Work instructions> Copy out every line of the material below, requests included, and shift each number in the coordinate answers by -132. Leave the pictures out.

• • • • •

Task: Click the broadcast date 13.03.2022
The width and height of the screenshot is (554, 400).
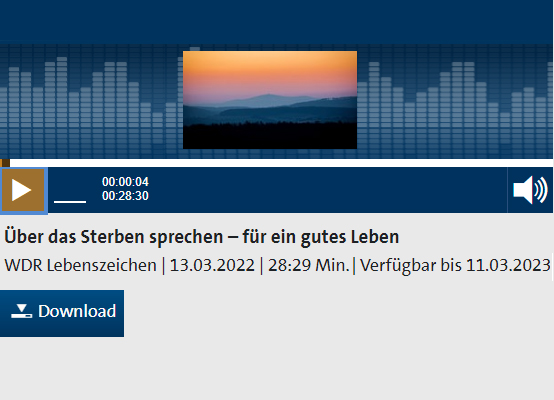Action: 212,265
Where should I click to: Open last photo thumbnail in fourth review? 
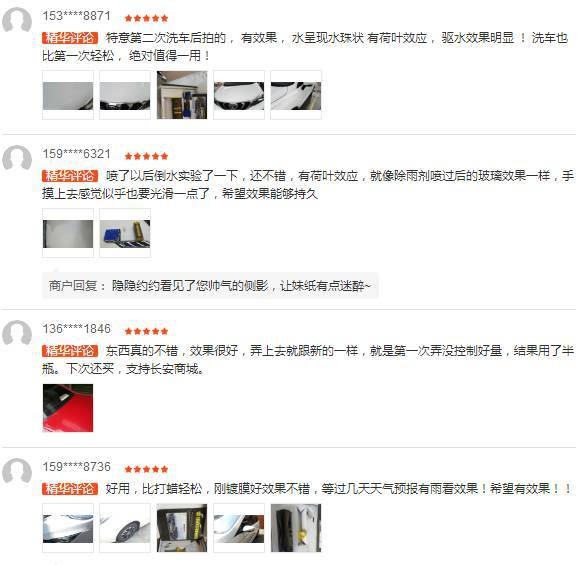(x=296, y=528)
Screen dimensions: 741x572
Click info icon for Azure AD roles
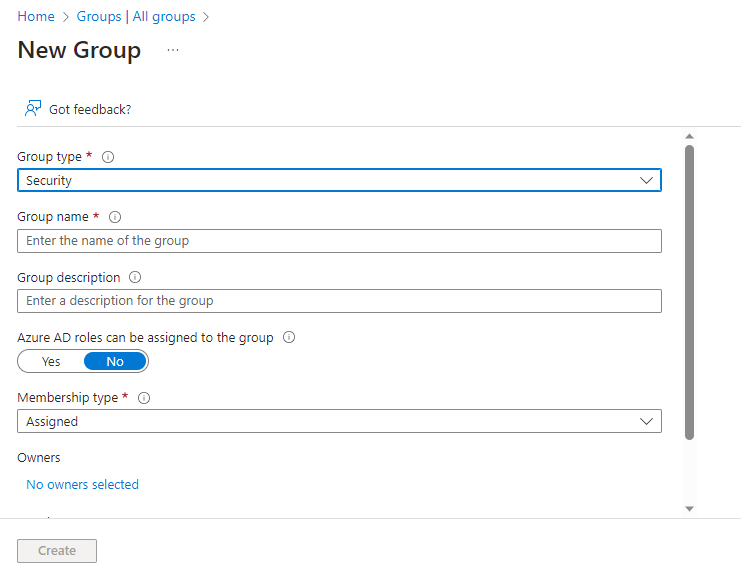point(289,338)
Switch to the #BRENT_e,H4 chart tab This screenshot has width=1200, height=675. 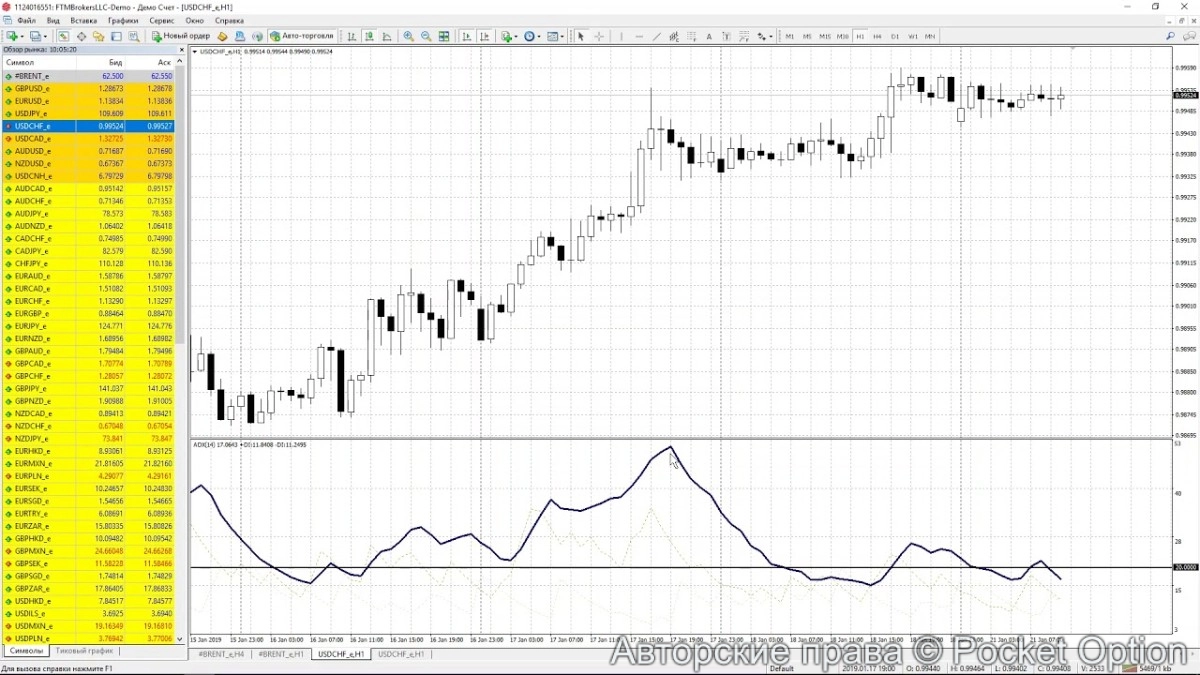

• • • • •

Answer for this exercise>
Task: Click the broadcast date 13.03.2022
The width and height of the screenshot is (554, 400).
Action: 80,133
Where should I click to: Open last photo thumbnail in fourth review? 
(x=164, y=396)
Screen dimensions: 741x572
Click info icon for Azure AD roles
point(157,206)
Switch to the #BRENT_e,H4 chart tab This screenshot has width=1200, height=675. 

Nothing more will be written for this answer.